Unfortunately, Whitehouse’s position is not only wrong, it seems to be the sort of mistake impossible to make without either a fundamental ignorance of, or a willful blindness towards, the science involved. Given that the climate is a complex and chaotic system, the increasing levels of CO2 do not lead in a direct way to year-on-year increases in temperature, as you can see from the graph above (courtesy of the realclimate blog) – what they do lead to, as is unavoidably clear from even a brief look at overall pattern, is a general upward trend. The blue lines in the graph represent different trends across eight-year periods. As Mark Lynas points out, Whitehouse could have made such a cherry-picked assertion during a period at which any of these blue lines was pointing downwards – including “between 1983 and 1985, between 1990 and 1995, and, if you take the anomalously warm 1998 as the base year, between 1998 and 2004” and he would have been equally wrong to do so. The data on year-on-year temperature variation since 2001, then, don’t tell us anything like what Whitehouse claims. As pointed out by realclimate, his method “makes as much sense as analysing the temperature observations from 10-17 April to check whether it really gets warmer during spring”.
The denial of anthropogenic climate change has become a flourishing little industry of fashionable contrarians, all claiming to have been silenced, marginalized or censored by the big, bad climate change religion. Yet paradoxically these same folks get to make prime-time Channel 4 documentaries; their arguments are trotted out in the pages of the Daily Mail, the Telegraph, and now the New Statesman; they continue to pop up on the BBC; and high-profile presenters echo their spurious arguments. Have a look at this disgraceful performance from Kirsty Wark on Newsnight – in her words:
“We know the terror threat is a real and present danger – very recently of course, the burning car was driven into Glasgow airport. But according to NASA now, 1998 is no longer the hottest year, 1934 was – so surely there are still arguments to be had over climate change …?”

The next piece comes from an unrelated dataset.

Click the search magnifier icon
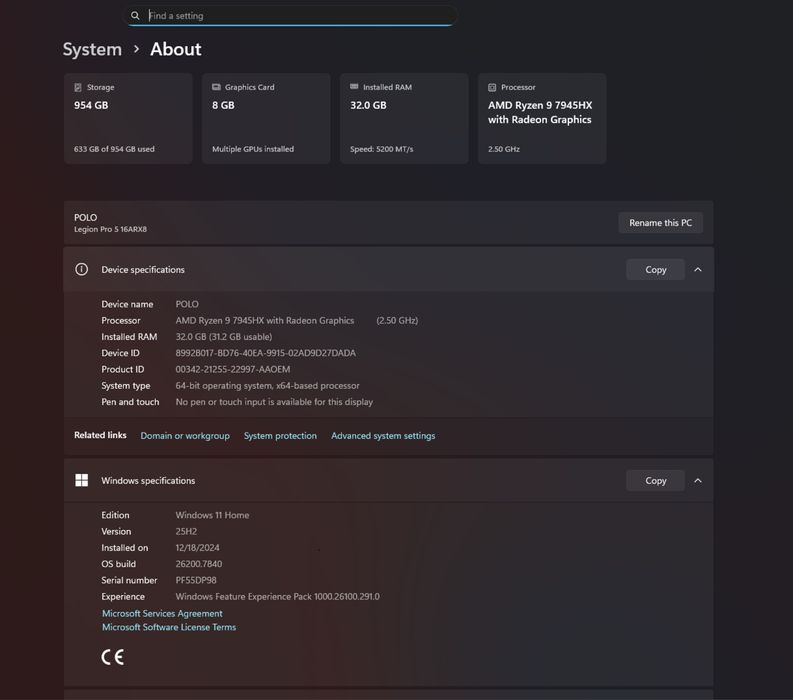 135,16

Could this be the logical non sequitur of the decade? You can find out what this difference actually meant from Gavin Schmidt of the NASA Goddard Institute for Space Studies:
“The net effect of the change was to reduce mean US anomalies by about 0.15 ºC for the years 2000-2006. … In the global or hemispheric mean, the differences were imperceptible (since the US is only a small fraction of the global area). …

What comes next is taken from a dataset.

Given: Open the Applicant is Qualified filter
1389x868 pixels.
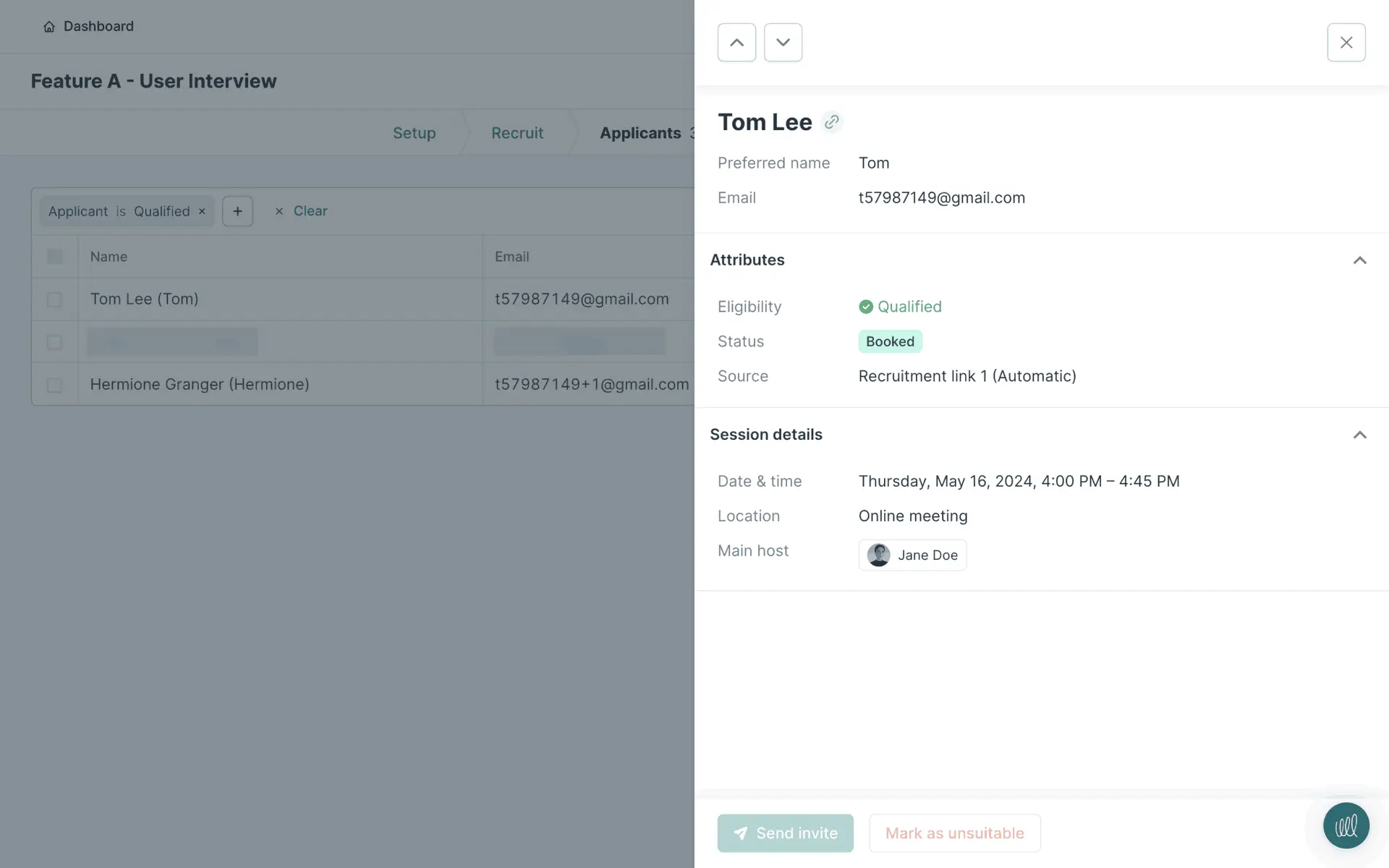Looking at the screenshot, I should [119, 211].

“Sum total of this change? A couple of hundredths of degrees in the US rankings and no change in anything that could be considered climatically important (specifically long term trends).”
As Schmidt notes further:
“However, there is clearly a latent and deeply felt wish in some sectors for the whole problem of global warming to be reduced to a statistical quirk or a mistake.”

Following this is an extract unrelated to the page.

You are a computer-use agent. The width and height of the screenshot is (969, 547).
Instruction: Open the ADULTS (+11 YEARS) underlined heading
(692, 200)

In this instance, that desire apparently extends to the presenter of the BBC’s flagship news and analysis programme. And, as it now turns out, to BBC News Online’s former Science Editor.
To repeat what should now be a familiar argument, these people don’t even have to win the debate to be effective: they simply need to feed the public perception that the issues are not yet settled, and the more doubt they succeed in generating, the greater will be the subsequent delay. Meanwhile on planet earth, the indications are that the predictions of climate scientists have hitherto been far too conservative – climate change is proceeding further and faster than previously imagined. We are running out of time. And we are still being misled.